Figure 3. Mechanistic Model for ESCRT-Mediated Abscission

(A) The calculated shape of the intercellular bridge from computational modeling (top) and the morphology of the bridge as observed by tubulin and ESCRT-III staining using spinning disk confocal microscopy in dividing MDCK cells (bottom) are very similar. The model predicts that when the bridge diameter is 1.2 µm, the optimal distance between the initial and late ESCRT-III pools will be 0.7 µm, which is similar to the distance measured experimentally. Scale bar, 2 µm. (B) Suggested mechanistic model for ESCRT-driven cytokinetic abscission based on high-resolution microscopy data and computational modeling. As detailed in the text, cytokinetic abscission begins with the assembly of early and late ESCRT proteins into a series of partially overlapping cortical rings located at the center of the intercellular bridge. Ring formation is followed by ESCRT-III polymerization and remodeling into 3D helical spirals.
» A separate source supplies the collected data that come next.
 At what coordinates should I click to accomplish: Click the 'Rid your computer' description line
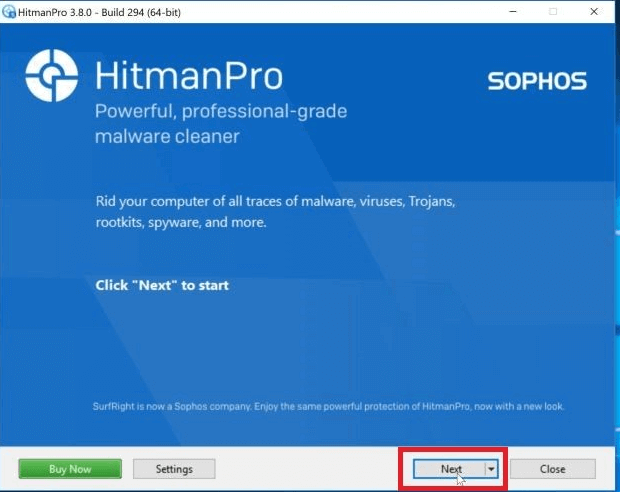[276, 202]

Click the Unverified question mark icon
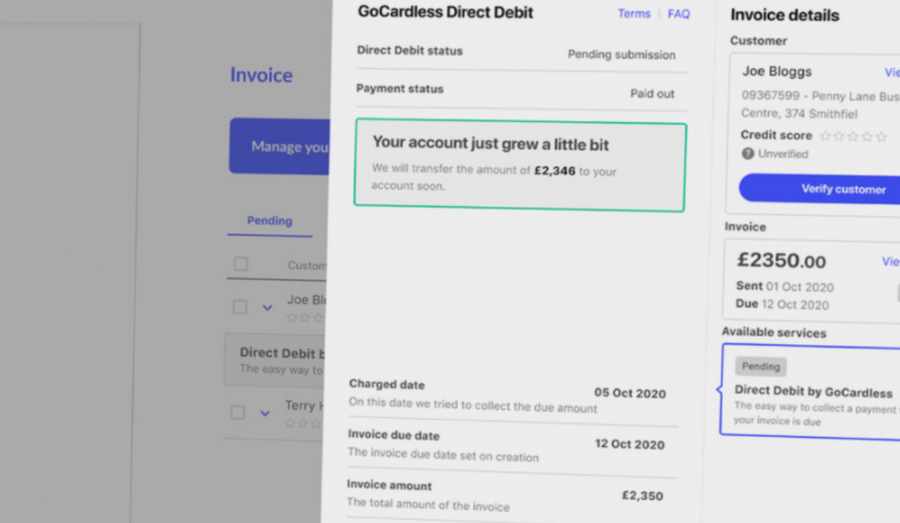747,154
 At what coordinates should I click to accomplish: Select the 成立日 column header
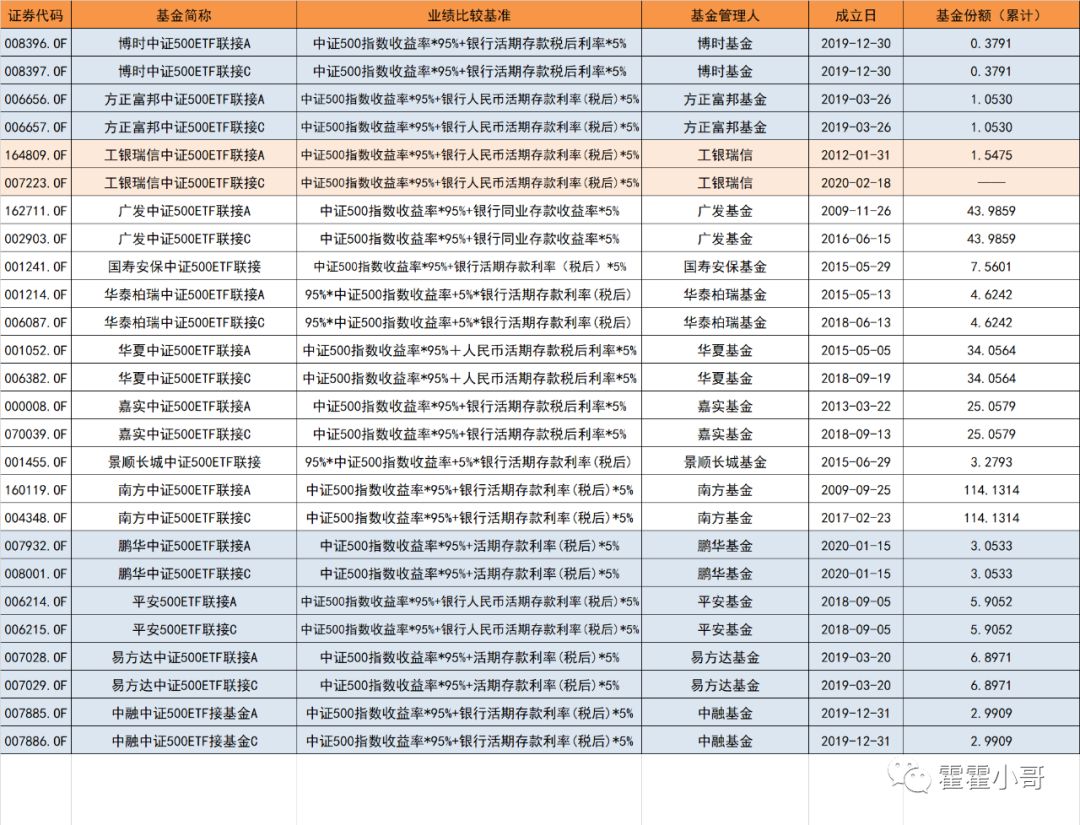tap(855, 14)
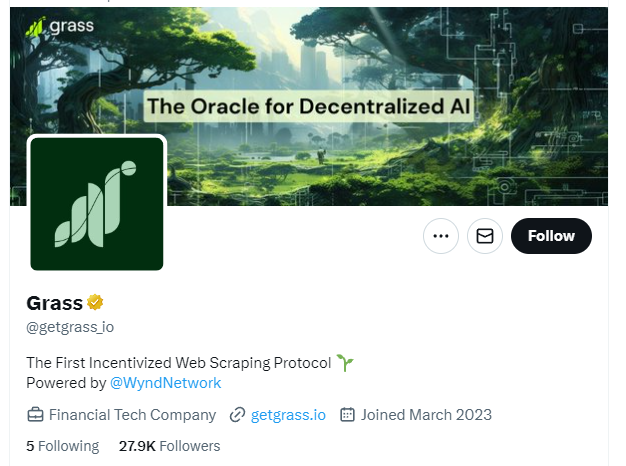The height and width of the screenshot is (466, 626).
Task: Click the gold verified badge beside Grass
Action: tap(96, 303)
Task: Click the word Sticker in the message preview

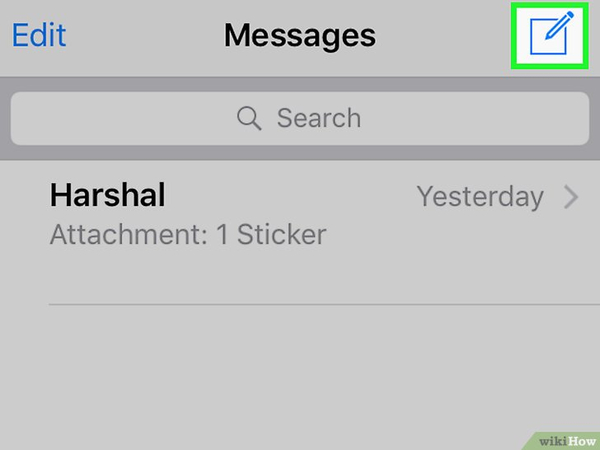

Breakage and sliding of the membrane-associated ESCRT-III spiral away from the dark zone, results in acute constriction of the cytokinetic tube. This continues until the ESCRT-III spiral reaches an equilibrium distance where it relaxes to a spontaneous diameter of 50 nm. At this point fission of the 50 nmdiameter constricted membrane tube occurs, mediated by a dome-like end-cap structure, finalizing cell separation. Similar events occur on the other side of the bridge (not illustrated).